The Intel Core i7-4900MQ (2.80GHz up to 3.80GHz) and Intel Core i7-4930MX Processor Extreme Edition (3.0GHz up to 3.9GHz) are also available in some machines though expect to pay a hefty premium.
Ultra mobile workstations use low powered processors, such as the Intel Core i7 4600U (2.10GHz up to 3.30GHz) (2 cores, 4 threads), which draws a maximum of 15W compared to the 37W or 47W common in most other mobile processors.
Keep an eye out for the new Intel Core i7 4610M (3.0GHz to 3.7GHz) (2 cores, 4 threads), Core i7 4810MQ (2.80GHz to 3.80GHz) (4 cores, 8 threads) and Core i7 4910MQ (2.90GHz to 3.90GHz) (4 cores, 8 threads). These should be making their way into mobile workstations soon.
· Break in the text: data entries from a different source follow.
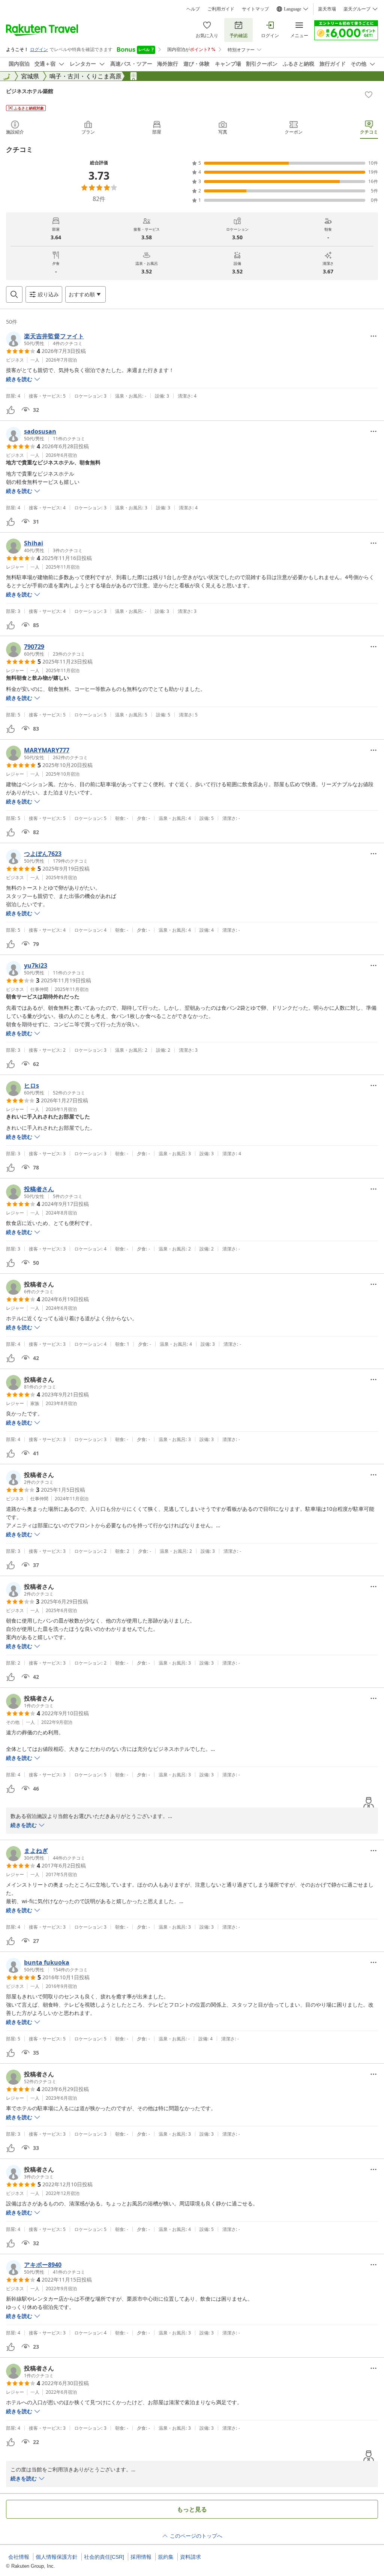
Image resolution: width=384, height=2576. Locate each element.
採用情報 (141, 2557)
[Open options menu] (373, 336)
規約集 (166, 2557)
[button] (45, 339)
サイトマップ (255, 9)
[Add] (368, 94)
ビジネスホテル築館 (29, 91)
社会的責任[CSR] (104, 2557)
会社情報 (18, 2557)
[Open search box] (14, 294)
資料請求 (190, 2557)
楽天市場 (327, 9)
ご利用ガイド (220, 9)
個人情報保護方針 (57, 2557)
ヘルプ (193, 9)
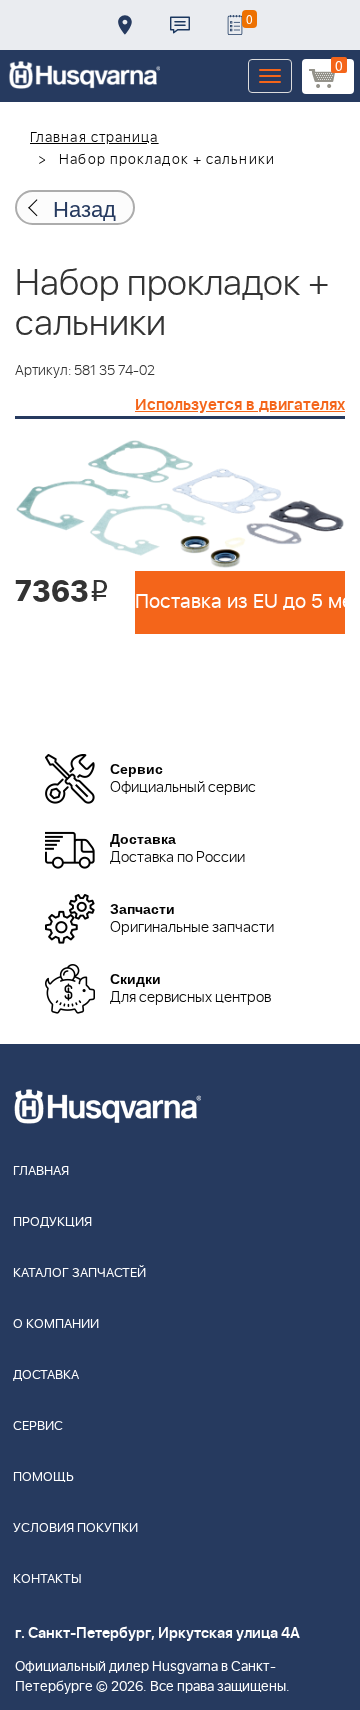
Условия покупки (75, 1528)
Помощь (43, 1477)
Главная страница (94, 138)
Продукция (52, 1222)
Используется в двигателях (240, 405)
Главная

Gimme five palm vein authentication
Fingerprint sensors might be a standard feature on mobile workstations but Fujitsu takes security up a notch offering palm vein pattern recognition technology on its new Celsius H730 mobile workstation.
Simply hovver your hand over the sensor and it authenticates it due to the unique pattern of the veins in the palm.
Fujitsu claims it is more reliable and more secure than fingerprint sensors – and blood has to be flowing in the hand so there’s no scope for a gruesome Tarantino plotline ending in the loss of your firm’s valuable IP.
Look out for a full review of the Celsius H730 in the April edition of DEVELOP3D
Good things come in small packages
mSata is a compact alternative to the traditional 2.5-inch hard drive.
Primarily designed for storage in highly mobile devices, these tiny cards are also having a major impact in mobile workstations.
Measuring a mere 51 x 30 x 0.8mm, machines that previously were restricted to a single hard drive can now support two or three.
The drives are very easy to fit: simply remove the laptop’s rear panel and secure with two screws.
mSATA SSDs are typically seen in mobile workstations in 128GB or 256GB capacities, delivering fast storage for OS and applications.
However, Samsung’s recently released 840 EVO mSATA SSD comes in 500GB and 1TB as well as 120GB or 250GB capacities so you can also store big CAD datasets.
Performance is top notch. The 1TB model delivers very high random and sequential read and write speeds. All models feature Self-Encrypting Drive security technology to keep data safe.
The 840 EVO mSATA SSD also features TurboWrite technology and a RAPID (Realtime Accelerated Processing of I/O Data) mode, both of which are explained in our detailed review of the 2.5-inch 840EVO SSD.